* [Try it]: The job is to find each line in the entries holding the string "will" and copy that line.

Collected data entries

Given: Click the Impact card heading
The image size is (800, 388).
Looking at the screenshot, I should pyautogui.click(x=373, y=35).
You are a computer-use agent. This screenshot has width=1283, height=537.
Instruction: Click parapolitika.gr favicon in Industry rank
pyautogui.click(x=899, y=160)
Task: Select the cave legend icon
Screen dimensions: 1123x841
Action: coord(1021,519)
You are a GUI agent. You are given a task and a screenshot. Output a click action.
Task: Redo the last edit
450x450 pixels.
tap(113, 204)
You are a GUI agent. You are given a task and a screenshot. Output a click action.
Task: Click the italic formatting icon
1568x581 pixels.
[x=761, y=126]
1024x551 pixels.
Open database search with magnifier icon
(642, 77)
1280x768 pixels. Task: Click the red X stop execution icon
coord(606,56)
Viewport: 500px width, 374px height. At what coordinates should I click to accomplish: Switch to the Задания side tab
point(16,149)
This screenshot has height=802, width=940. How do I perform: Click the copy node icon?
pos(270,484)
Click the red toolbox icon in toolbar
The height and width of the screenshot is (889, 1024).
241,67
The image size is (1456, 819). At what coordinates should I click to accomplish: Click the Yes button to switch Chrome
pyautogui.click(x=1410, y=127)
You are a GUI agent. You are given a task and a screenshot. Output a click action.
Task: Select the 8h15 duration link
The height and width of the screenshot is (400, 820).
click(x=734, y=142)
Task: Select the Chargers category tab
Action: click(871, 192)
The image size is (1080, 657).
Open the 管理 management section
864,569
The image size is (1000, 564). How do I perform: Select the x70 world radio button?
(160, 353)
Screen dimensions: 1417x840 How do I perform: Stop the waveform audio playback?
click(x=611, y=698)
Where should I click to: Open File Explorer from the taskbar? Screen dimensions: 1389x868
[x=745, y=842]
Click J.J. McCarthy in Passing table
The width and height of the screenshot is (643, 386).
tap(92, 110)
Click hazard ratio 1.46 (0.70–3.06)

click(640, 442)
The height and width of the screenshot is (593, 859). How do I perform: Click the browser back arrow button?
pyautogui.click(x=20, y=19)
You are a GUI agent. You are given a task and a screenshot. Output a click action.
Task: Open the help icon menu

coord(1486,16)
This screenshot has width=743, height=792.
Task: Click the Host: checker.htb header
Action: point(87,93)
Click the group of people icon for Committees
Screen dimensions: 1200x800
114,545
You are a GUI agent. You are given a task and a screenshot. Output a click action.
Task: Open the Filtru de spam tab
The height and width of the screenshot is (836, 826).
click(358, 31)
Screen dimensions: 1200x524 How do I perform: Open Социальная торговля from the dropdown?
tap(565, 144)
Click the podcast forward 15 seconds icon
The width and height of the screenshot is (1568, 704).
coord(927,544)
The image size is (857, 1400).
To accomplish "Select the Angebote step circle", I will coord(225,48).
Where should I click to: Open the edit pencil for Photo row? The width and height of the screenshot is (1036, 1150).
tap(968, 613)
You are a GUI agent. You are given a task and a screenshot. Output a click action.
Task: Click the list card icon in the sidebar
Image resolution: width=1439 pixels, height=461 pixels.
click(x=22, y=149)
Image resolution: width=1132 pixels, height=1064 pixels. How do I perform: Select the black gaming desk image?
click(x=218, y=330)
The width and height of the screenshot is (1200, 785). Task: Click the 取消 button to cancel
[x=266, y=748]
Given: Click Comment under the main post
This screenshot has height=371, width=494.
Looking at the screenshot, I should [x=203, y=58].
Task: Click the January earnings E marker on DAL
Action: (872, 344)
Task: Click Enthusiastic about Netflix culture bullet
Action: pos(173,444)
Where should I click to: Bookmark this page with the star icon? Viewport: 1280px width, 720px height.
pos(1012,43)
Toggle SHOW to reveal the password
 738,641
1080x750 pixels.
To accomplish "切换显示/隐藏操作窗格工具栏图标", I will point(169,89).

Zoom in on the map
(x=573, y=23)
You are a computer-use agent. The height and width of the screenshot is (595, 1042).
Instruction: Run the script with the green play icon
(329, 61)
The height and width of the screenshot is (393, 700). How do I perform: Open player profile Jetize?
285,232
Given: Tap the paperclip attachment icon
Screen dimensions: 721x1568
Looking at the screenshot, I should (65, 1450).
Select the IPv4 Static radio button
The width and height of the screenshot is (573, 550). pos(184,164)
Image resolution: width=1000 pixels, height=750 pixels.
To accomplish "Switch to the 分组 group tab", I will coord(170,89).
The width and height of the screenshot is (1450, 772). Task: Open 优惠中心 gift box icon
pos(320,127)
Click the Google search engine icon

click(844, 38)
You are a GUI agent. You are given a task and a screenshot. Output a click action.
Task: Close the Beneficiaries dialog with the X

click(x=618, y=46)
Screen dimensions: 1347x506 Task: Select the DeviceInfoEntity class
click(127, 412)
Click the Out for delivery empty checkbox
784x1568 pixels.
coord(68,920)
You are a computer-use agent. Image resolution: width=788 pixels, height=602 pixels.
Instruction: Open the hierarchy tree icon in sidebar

* [Finished task]:
To accomplish "Select the Angebote step circle", I will coord(225,48).
To accomplish "切换显示/隐藏操作窗格工具栏图标", I will point(169,89).
To accomplish "Switch to the 分组 group tab", I will coord(170,89).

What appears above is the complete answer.